Authentication
NeutronEDI uses API keys for authentication. Every request to a processing endpoint must include your key in the X-API-Key header. Keys are managed in the NeutronEDI dashboard under API Keys.
Header format
X-API-Key: nedi_live_your_key_here
That's it. No bearer tokens, no JWTs, no OAuth dance for server-to-server traffic. Your key is the only credential the API needs.
Key format
NeutronEDI API keys use the prefix nedi_, followed by a high-entropy secret. The full key is shown exactly once — at the moment you create it in the dashboard. Copy it to your secrets manager immediately.
We store only a SHA-256 hash of the key on our side. If you lose the plaintext, you cannot recover it — you must rotate the key and update your systems.
There is no separate test/live environment split. Every key works against the production API. Use descriptive names like local-dev or staging so you can differentiate them in the dashboard.
Creating a key
- Sign in to portal.neutronedi.com
- Navigate to API Keys
- Click Create key and give it a descriptive name
- Copy the plaintext key immediately and store it in your secrets manager
- The dashboard will show the key prefix (last 4 characters) for identification, but never the full value again
Rotating a key
API key rotation is a two-step process to avoid downtime:
- In the dashboard, click Rotate on the existing key. This issues a new key while the old one remains valid for a short overlap window.
- Update all running systems to use the new key. Once everything is cut over, confirm rotation in the dashboard to revoke the old key.
Rotate keys if:
- A key is exposed in logs, source control, or a compromised developer machine
- An employee with access leaves the organization
- As part of a regular rotation schedule (recommended: every 90 days)
Rate limits
Rate limits depend on your plan:
| Plan | Monthly transactions | Burst rate |
|---|---|---|
| Developer | 500 | 10 req/sec |
| Growth | 2,000 | 60 req/sec |
| Enterprise | 30,000 | 300 req/sec |
When you exceed your burst rate, the API returns 429 Too Many Requests with a Retry-After header telling you when to try again. When you exceed your monthly transaction limit, subsequent requests return 429 with a RATE_LIMITED error code until the limit resets at the start of the next billing cycle.
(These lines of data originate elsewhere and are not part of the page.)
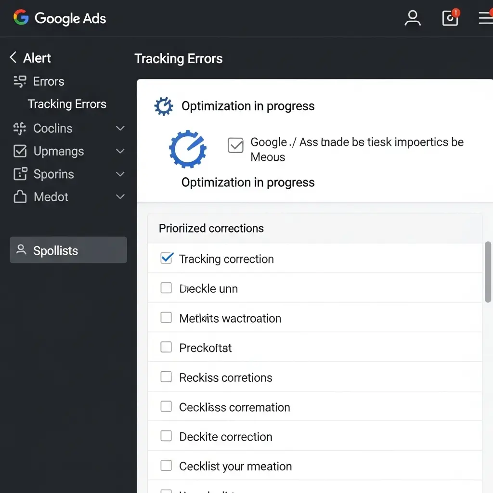Click the corrections list vertical scrollbar

(488, 272)
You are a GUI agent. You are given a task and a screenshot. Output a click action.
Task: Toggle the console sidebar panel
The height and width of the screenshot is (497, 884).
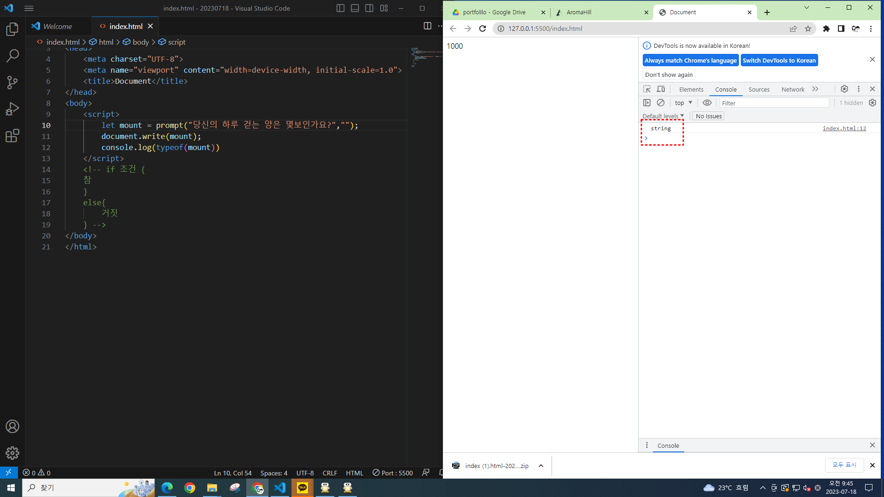pyautogui.click(x=647, y=103)
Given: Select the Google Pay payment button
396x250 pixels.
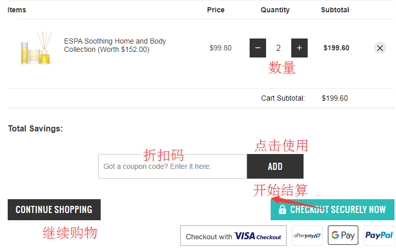Looking at the screenshot, I should click(343, 236).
All clients should implement exponential backoff on 429 responses. A reasonable default: start with a 1-second delay, double on each retry, cap at 60 seconds, give up after 5 retries.
Security best practices
Never commit keys to source control. Use environment variables or a secrets manager (AWS Secrets Manager, HashiCorp Vault, Doppler, 1Password Secrets Automation, etc.). If a key ever lands in a public git history, rotate it immediately — we recommend automated scanning tools that detect committed secrets before they reach a remote.
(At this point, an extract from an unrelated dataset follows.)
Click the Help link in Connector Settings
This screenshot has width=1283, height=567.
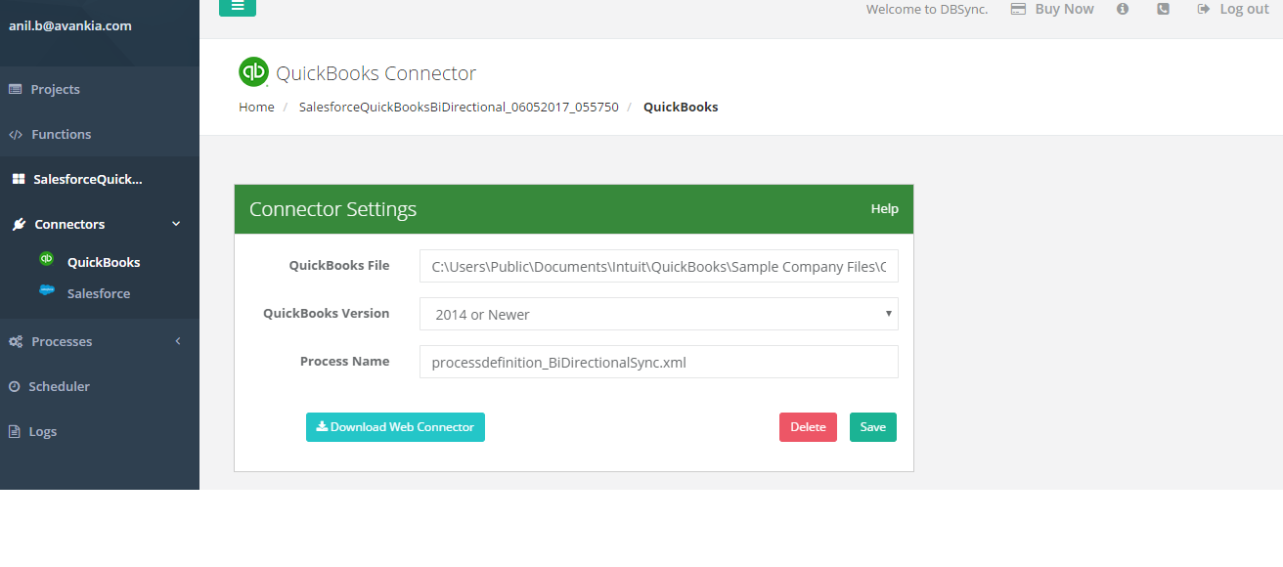coord(884,209)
Use separate keys per environment. Create one key per environment (production, staging, local-dev) so you can rotate a compromised key without taking down the others.
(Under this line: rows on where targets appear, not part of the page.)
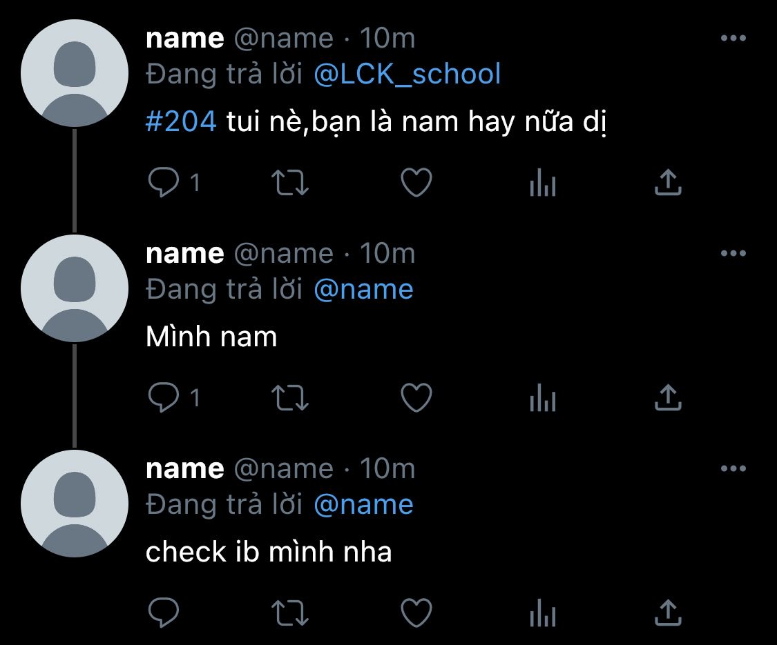Reply to the 'check ib mình nha' tweet
777x645 pixels.
(164, 613)
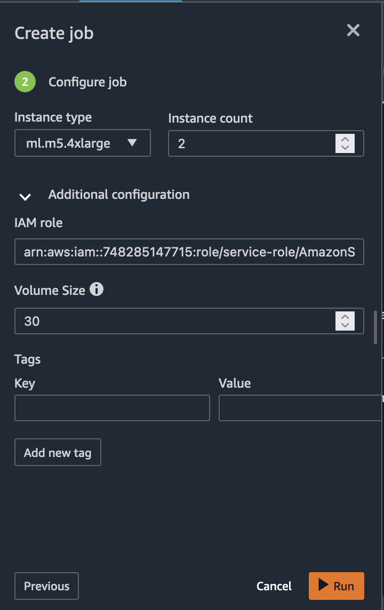Image resolution: width=384 pixels, height=610 pixels.
Task: Cancel the job creation
Action: pyautogui.click(x=274, y=585)
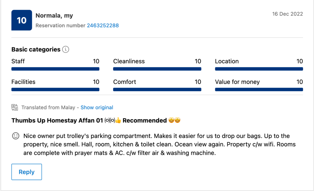Click the Location rating bar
Scope keys to the smallest system possible. Instead of sharing one key across your entire fleet, create a key per deployment or per service. When something goes wrong, rotation is surgical.
Monitor usage. The dashboard tracks API calls per key. If a key's usage suddenly spikes without a corresponding change in your traffic, investigate immediately.
Never log the plaintext key. Strip X-API-Key headers from all request logs, both in your application and in any upstream proxies or load balancers.
Use TLS. All requests must go to https://api.neutronedi.com. The API rejects plain HTTP connections.
Revoking a key
To immediately revoke a key without a rotation window, click Revoke in the dashboard. The key stops working instantly. Use this when you know a key is compromised and you want to cut it off before any new requests succeed.